- **Task directions**:
Find the line containing "Viewport: 595px width, 1058px height." in the listing below. Repeat it exactly, along with each following line up to and including the one containing "Go to the Diskuse tab".

- **Data for processing**:
※ ※ ※

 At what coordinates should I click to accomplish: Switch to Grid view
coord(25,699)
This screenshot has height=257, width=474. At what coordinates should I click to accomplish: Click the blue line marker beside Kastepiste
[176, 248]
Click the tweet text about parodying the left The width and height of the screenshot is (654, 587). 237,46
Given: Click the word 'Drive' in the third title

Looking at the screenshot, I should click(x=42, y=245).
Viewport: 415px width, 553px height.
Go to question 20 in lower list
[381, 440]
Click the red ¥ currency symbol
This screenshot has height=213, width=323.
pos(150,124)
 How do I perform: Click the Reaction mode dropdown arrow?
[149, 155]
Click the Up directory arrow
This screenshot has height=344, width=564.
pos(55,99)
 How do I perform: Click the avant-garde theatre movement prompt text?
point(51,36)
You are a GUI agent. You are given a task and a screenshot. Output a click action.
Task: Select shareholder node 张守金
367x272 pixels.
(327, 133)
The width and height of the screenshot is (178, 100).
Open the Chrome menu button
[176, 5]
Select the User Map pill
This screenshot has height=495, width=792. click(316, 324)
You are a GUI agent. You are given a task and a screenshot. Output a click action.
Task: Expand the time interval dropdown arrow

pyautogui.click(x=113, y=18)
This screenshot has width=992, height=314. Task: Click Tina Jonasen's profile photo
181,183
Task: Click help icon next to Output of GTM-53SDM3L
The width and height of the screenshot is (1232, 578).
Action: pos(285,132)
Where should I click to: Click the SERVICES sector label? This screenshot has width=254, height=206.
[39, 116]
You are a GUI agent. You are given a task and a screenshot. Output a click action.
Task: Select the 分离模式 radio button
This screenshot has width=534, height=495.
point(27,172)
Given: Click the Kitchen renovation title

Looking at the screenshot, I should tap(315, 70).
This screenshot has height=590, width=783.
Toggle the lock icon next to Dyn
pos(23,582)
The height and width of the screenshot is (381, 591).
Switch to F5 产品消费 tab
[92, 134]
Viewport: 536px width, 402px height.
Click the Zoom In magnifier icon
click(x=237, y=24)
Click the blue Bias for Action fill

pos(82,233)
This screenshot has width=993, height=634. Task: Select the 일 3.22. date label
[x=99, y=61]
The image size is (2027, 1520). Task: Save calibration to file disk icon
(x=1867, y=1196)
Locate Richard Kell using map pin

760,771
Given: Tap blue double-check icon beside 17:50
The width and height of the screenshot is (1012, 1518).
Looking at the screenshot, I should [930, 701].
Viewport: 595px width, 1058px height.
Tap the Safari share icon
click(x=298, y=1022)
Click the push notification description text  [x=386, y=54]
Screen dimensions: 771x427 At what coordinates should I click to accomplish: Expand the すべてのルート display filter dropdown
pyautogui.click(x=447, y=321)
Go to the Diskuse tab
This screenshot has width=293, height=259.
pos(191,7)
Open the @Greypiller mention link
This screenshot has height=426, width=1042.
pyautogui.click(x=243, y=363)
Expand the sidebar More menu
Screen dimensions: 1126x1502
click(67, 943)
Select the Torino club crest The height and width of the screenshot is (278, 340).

※ ※ ※

- **Exercise result**:
Viewport: 595px width, 1058px height.
Tap the Safari share icon
click(x=298, y=1022)
Click the push notification description text  [x=386, y=54]
Screen dimensions: 771x427 At what coordinates should I click to accomplish: Expand the すべてのルート display filter dropdown
pyautogui.click(x=447, y=321)
Go to the Diskuse tab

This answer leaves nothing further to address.